The Tez UI is built mainly off data stored in YARN Timeline. The Tez API, currently, provides some minimal support for an application to inject application-specific data into the same storage layer. Using a general standard guideline by following a well-defined format, this data can also be displayed in the Tez UI.

Setting DAG-level Information

To set DAG level information, the API to use is DAG::setDAGInfo. ( Please refer to the Javadocs for more detailed and up-to-date information )

The DAG::setDAGInfo() API expects a to be String passed to it. This string is recommended to be a json-encoded value with the following keys recognized keys by the UI:

  • “context”: The application context in which this DAG is being used. For example, this could be set to “Hive” or “Pig” if this is being run as part of a Hive or Pig script.
  • “description”: General description on what this DAG is going to do. In the case of Hive, this could be the SQL query text.

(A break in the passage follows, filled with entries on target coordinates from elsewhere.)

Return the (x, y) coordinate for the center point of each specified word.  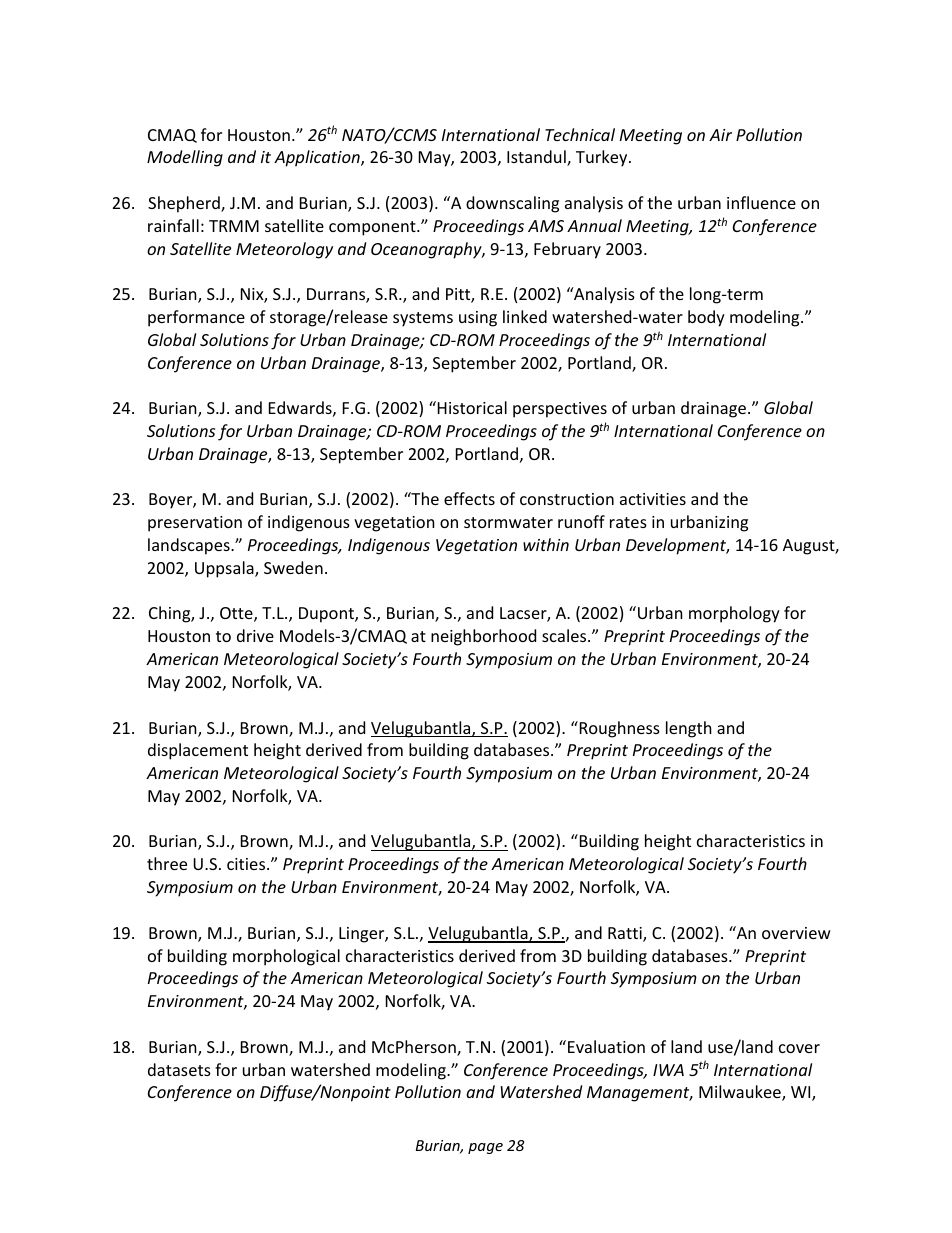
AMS (546, 226)
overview (796, 933)
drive (255, 635)
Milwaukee (741, 1093)
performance (196, 318)
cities (247, 864)
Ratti (626, 934)
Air (720, 135)
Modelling (185, 158)
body (706, 318)
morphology (734, 614)
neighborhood (483, 637)
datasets (179, 1069)
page (485, 1148)
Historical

Setting Information for each Input/Output/Processor

Each Input/Output/Processor specified in the DAG Plan is specified via a TezEntityDescriptor. Applications specify a user payload that is used to initialize/configure the instance as needed. From a Tez UI point of view, users are usually keen to understand what “work” the particular Input/Output/Processor is doing in addition to any additional configuration information on how the object was initialized/configured. Keeping that in mind, each TezEntityDescriptor supports an api for application developers to specify this information when creating the DAG plan. The API to use for this is setHistoryText().

The setHistoryText() API expects a String to be passed to it. This string is recommended to be a json-encoded value with the following keys recognized keys by the UI:

  • “desc” : A simple string describing for the object in question. For example, for a particular Hive Processor, this could be a description of what that particular processor is doing.
  • “config” : A map of key-value pairs representing the configuration/payload used to initialize the object in question.

By default, the Inputs/Outputs/Processors that are part of the tez-runtime-library do not publish their configuration information via the setHistoryText() API. To enable this, the following property needs to be enabled:

<property>
   <name>tez.runtime.convert.user-payload.to.history-text</name>
   <value>true</value>
</property>

Please note that this is a data-heavy operation and adds a lot of load on the TimelineServer (due to the additional amount of configuration data generated) and therefore should be disabled for most jobs unless there is a real debugging need.

Use of DAG Info and History Text in the Tez UI

If the data setup in the DAG Info and History Text conforms to the format expected by the UI, it will be displayed in the Tez UI in an easy to consume manner. In cases where this is not possible, the UI may fall back to either not displaying the data at all or displaying the string as is in a safe manner.